TASK STATEMENT:
Please reproduce the lines from the one containing "You are a computer-use" through the end of the data below exactly as they stand, and omit all pictures.

DATA UNDER STUDY:

────────

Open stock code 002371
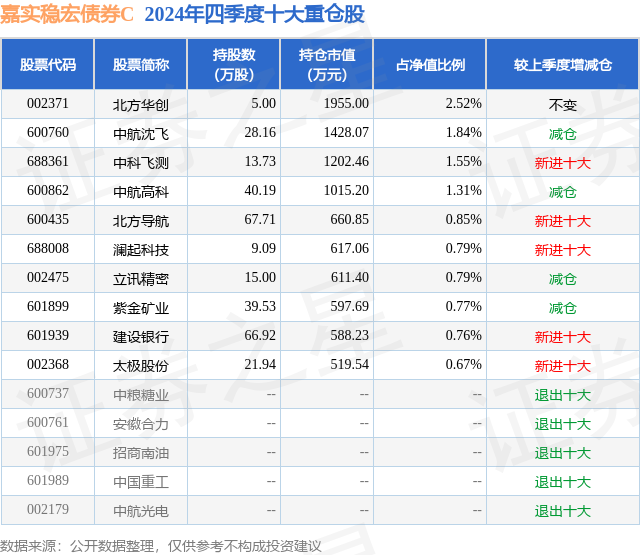The height and width of the screenshot is (555, 640). (48, 104)
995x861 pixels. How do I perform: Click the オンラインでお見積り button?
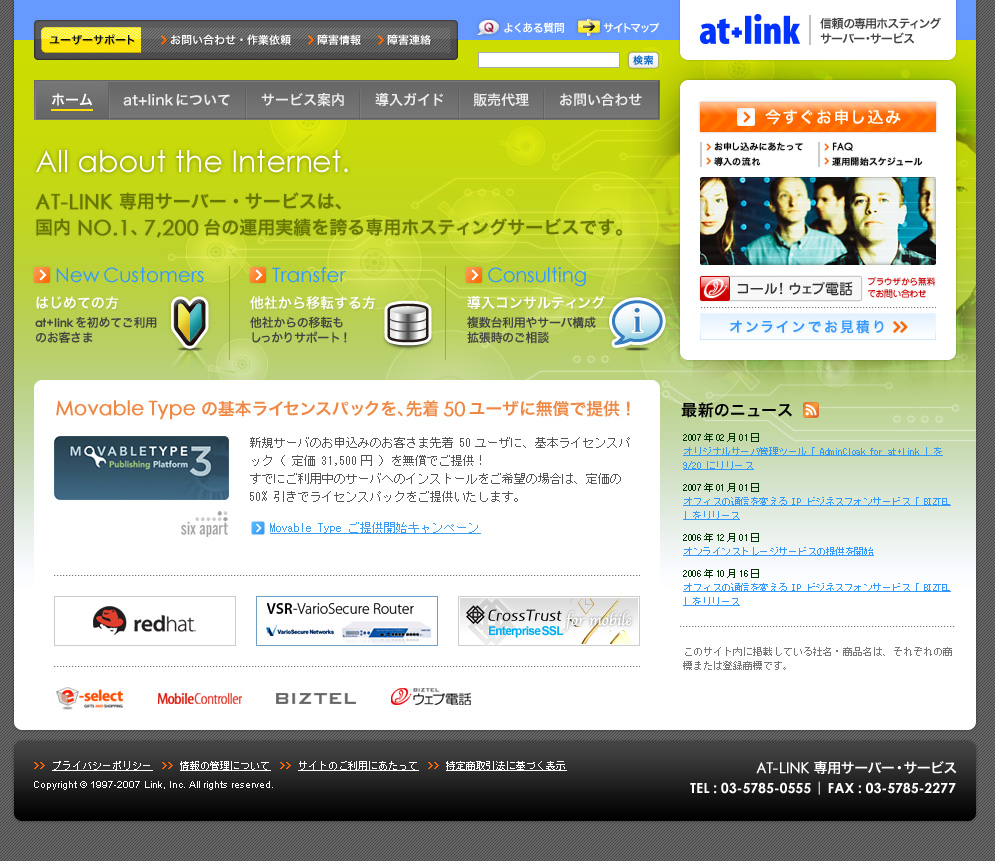818,327
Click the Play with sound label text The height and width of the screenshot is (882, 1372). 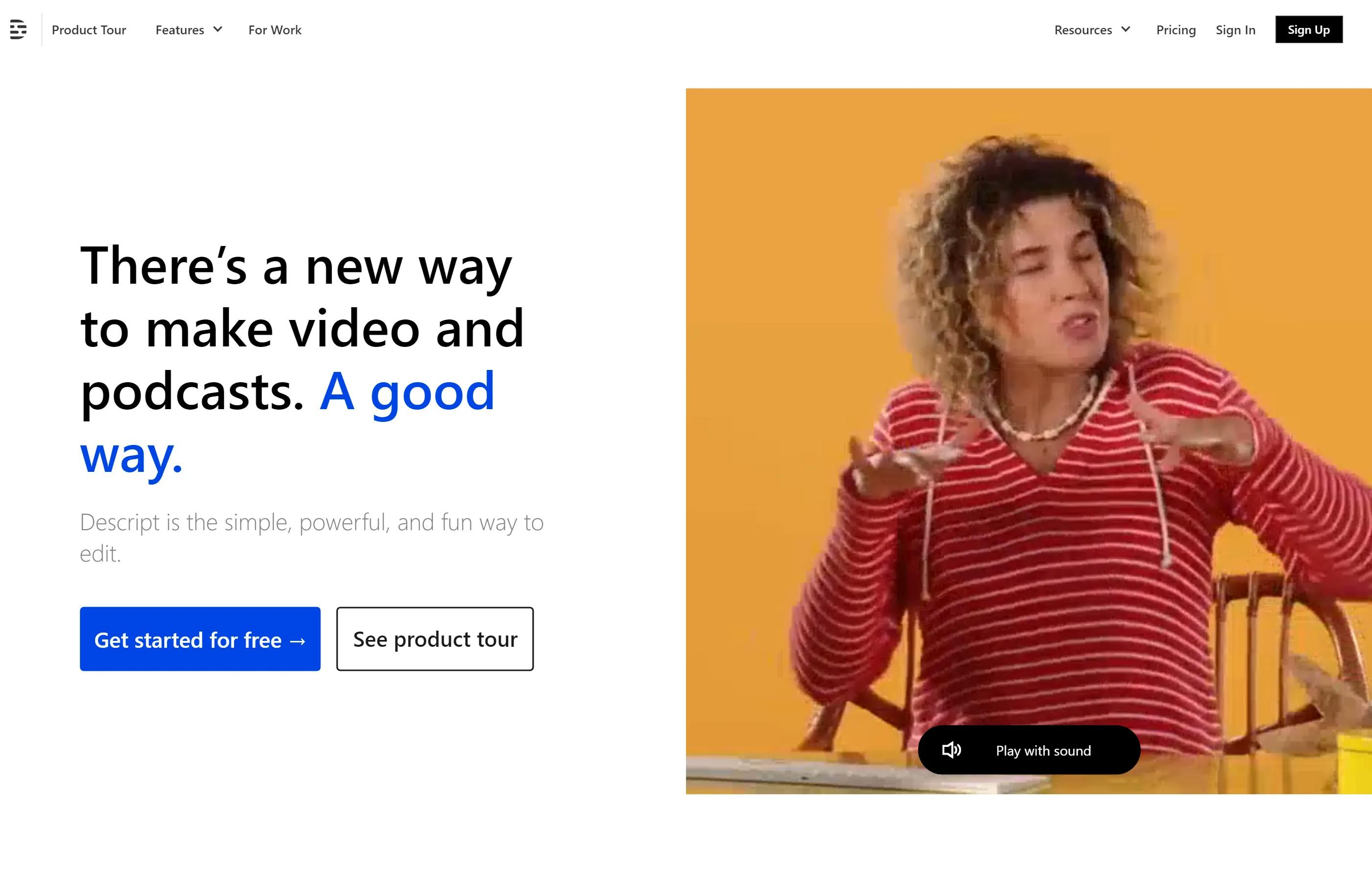1043,751
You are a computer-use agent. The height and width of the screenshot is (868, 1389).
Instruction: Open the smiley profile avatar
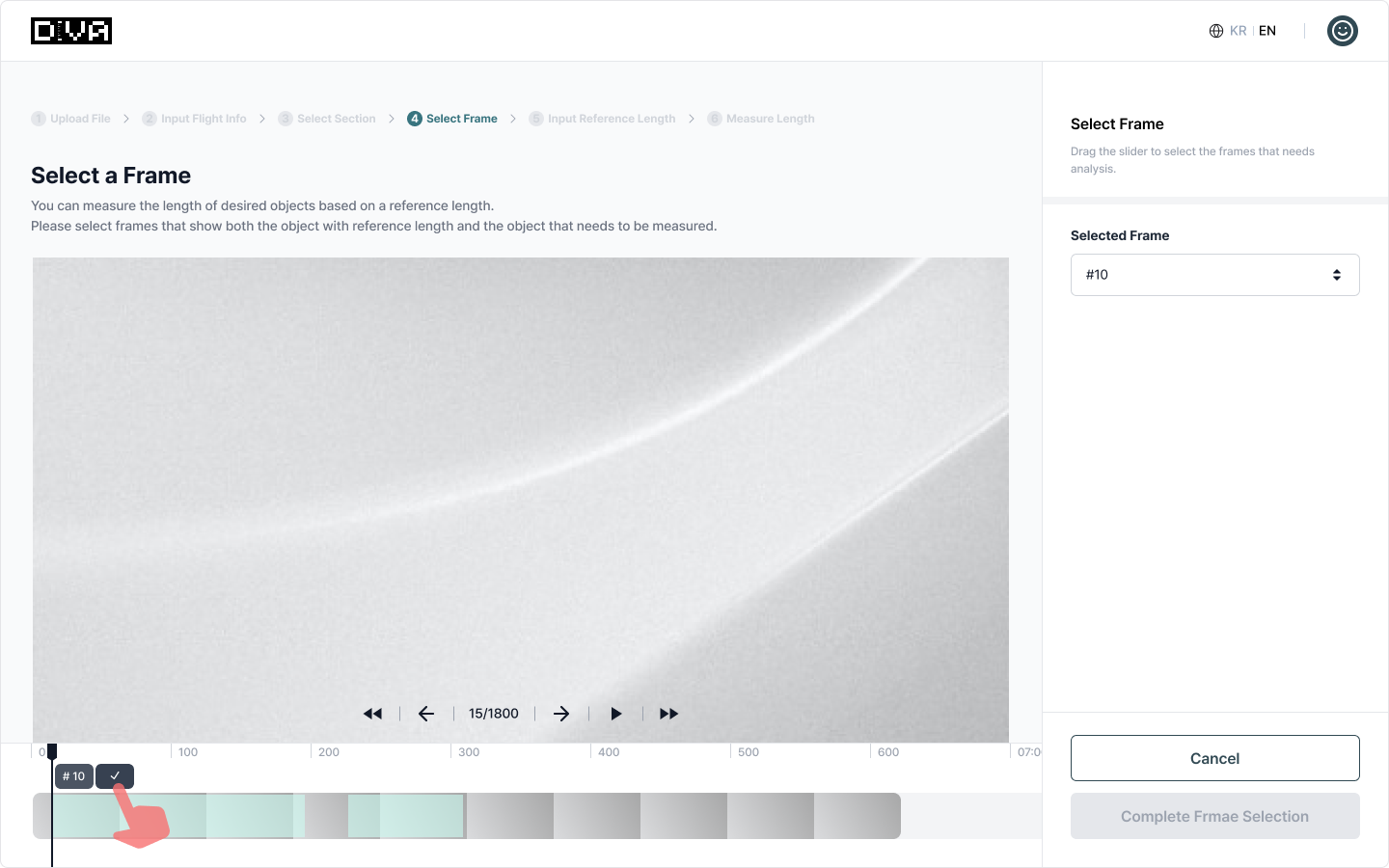[1342, 31]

────────

ANSWER SECTION:
You are a computer-use agent. The height and width of the screenshot is (868, 1389).
Instruction: Open the smiley profile avatar
[1342, 31]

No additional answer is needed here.